You implement the permission_required logic yourself — FastMCP has no built-in guardrail.confirm. Your scratch already does it in MCPServer._tools_call; here it goes inside the tool function.

Block 4 — STDIO client demo (lines 140–195)

async with Client(server_script) as client:
    tools = await client.list_tools()
    await client.read_resource("policy://...")
    await client.get_prompt("flight_change_analysis", {...})
    await client.call_tool("policy_rag", {...})
    # manejar permission_required en apply_flight_change

Scratch bridge: equivalent to PolicyRAGAgent.run() but with async API and no manual JSON-RPC.

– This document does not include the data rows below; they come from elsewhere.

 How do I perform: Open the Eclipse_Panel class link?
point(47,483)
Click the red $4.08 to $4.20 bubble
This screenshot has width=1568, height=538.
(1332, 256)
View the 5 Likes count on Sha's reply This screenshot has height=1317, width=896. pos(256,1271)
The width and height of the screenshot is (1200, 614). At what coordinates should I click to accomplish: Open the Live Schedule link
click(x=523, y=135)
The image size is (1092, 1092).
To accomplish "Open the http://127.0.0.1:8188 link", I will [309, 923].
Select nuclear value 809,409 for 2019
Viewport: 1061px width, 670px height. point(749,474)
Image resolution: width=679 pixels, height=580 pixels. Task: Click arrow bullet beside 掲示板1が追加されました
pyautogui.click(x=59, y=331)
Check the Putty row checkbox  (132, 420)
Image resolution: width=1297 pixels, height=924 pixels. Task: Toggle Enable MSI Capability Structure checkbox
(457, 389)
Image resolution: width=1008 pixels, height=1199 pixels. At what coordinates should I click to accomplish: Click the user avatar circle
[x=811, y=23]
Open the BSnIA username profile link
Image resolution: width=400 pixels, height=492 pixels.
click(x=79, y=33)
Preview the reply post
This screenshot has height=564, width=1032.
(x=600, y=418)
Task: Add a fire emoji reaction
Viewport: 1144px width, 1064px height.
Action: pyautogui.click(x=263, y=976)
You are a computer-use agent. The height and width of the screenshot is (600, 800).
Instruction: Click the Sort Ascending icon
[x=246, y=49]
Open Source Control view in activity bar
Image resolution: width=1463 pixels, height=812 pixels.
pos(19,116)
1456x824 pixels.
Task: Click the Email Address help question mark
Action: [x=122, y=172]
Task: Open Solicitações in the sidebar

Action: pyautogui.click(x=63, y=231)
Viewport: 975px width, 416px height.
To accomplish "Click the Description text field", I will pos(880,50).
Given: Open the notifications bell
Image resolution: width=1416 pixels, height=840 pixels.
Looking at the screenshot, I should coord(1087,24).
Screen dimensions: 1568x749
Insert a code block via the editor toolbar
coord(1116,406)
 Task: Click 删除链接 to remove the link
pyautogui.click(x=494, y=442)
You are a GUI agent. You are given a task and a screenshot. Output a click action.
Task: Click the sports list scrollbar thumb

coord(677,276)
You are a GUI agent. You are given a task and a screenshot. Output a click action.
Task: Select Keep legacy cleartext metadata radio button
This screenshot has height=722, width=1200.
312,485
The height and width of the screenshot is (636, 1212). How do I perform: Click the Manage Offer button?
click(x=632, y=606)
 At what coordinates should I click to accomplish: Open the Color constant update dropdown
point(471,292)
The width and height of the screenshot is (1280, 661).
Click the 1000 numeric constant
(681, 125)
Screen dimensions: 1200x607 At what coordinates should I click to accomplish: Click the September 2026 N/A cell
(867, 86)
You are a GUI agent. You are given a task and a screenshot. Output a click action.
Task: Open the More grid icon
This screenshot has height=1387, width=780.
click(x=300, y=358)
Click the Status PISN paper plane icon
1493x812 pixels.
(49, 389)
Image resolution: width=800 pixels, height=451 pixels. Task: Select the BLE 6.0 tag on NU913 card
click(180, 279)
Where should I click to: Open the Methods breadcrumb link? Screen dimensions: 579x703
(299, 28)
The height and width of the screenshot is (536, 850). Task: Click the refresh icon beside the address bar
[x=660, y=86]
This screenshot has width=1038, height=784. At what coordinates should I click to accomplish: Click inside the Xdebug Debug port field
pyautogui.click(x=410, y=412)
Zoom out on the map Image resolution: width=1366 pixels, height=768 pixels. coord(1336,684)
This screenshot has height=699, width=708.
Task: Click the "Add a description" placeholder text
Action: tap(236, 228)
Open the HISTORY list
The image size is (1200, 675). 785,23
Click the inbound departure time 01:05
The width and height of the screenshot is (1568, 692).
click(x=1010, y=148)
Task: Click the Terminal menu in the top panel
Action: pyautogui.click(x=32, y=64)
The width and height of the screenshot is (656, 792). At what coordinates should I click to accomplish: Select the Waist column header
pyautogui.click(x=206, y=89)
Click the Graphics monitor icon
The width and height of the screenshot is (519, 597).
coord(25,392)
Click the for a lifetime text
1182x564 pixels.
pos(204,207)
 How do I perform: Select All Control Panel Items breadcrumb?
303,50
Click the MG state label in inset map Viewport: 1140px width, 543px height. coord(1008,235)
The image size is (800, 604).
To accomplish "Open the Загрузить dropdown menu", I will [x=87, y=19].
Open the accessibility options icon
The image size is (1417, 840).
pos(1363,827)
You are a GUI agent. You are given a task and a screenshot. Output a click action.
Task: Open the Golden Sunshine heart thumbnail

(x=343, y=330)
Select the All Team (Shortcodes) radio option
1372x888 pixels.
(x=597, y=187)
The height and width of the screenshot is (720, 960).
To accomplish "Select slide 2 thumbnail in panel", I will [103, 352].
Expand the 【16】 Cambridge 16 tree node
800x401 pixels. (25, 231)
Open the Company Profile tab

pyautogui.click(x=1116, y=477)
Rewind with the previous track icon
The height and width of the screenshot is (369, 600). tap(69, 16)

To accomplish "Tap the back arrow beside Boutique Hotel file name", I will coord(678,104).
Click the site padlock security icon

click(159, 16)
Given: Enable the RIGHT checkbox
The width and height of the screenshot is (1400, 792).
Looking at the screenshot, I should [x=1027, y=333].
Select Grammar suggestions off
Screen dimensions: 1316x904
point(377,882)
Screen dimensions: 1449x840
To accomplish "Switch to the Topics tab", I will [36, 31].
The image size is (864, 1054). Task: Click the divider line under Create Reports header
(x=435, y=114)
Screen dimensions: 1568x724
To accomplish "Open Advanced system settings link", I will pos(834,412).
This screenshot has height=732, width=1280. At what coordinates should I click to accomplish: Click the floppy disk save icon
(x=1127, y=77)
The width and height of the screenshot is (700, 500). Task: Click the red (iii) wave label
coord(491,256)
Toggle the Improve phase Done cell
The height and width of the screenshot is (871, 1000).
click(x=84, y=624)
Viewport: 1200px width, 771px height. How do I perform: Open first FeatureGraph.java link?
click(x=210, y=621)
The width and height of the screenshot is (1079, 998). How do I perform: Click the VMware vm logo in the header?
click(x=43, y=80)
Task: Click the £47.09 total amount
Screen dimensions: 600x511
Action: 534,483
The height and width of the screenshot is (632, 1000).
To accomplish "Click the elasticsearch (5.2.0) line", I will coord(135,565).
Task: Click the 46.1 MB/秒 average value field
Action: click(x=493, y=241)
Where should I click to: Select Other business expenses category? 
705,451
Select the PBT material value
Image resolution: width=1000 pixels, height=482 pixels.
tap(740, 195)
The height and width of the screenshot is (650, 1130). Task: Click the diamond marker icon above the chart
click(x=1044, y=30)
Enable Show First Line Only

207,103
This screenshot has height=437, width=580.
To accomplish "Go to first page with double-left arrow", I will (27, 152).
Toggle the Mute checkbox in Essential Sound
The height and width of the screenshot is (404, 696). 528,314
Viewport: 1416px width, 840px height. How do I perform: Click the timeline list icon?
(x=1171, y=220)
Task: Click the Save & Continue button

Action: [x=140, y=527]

Block 5 — HTTP client and multi-server (lines 198–250)

Demonstrates that the same server serves over STDIO and HTTP — only transport in mcp.run() and the URL in Client change.

8.11 When to use each approach and final gotchas

Situation Use Why
Local prototype, one IDE STDIO + FastMCP mcp.run(transport="stdio") — 3 lines
Shared server in the org Streamable HTTP One deploy, N agents
In-process tool, single agent LangChain @tool (M6) No protocol overhead
Point REST integration tool.service / tool.http You do not need MCP
Sensitive action Permissions + guardrail.confirm Defense in depth: protocol + guardrail

Gotchas:

  1. Poor docstrings → misused tools (same as M6 §8.9).
  2. An MCP server is arbitrary code — audit it like any dependency.
  3. STDIO = one client per process — use HTTP for multi-client.
  4. FastMCP does not replace guardrails — combine permission_required with guardrail.confirm in production.
  5. Protocol versioning — verify protocolVersion in the handshake (your scratch: 2024-11-05).

8.12 Checklist before writing your solucion_framework.py

  • Do you have @mcp.tool with docstrings that explain when to use each tool?
  • Does apply_flight_change return permission_required without a token?
  • Do you have at least one @mcp.resource and one @mcp.prompt?
  • Does the STDIO Client list tools, call policy_rag, and handle permissions?
  • (Challenge) Can you start the server over HTTP and connect a remote Client?

Next step: open lab/enunciado.md (Part B) and try to write the file yourself before looking at solucion_framework.py.


9. Checkpoint — You know it if you can…

  • Explain the difference between MCP Host, Client, and Server.
  • Describe how MCP differs from M6 tool calling (discovery, transport, primitives).
  • Name the three MCP primitives (tools, resources, prompts) and give an example of each.
  • Explain when to use STDIO vs Streamable HTTP.
  • Describe the permission approval flow for a sensitive action.
  • Explain what sampling is and why it can be a security risk.
  • Explain what roots are and why they matter for filesystem servers.
  • Draw the lab flow: handshake → tools/list → policy_rag → permission gate → apply_flight_change.
  • Explain what @mcp.tool does and how it relates to LangChain @tool.
  • Read template 01's flow.json and identify which node you would replace with tool.mcp.
  • Argue when MCP is overkill and when tool.service is enough.

If you cannot: review §1–§4 (concept and security), §8 (FastMCP), and lab/enunciado.md. Run solucion_scratch.py and follow the trace line by line.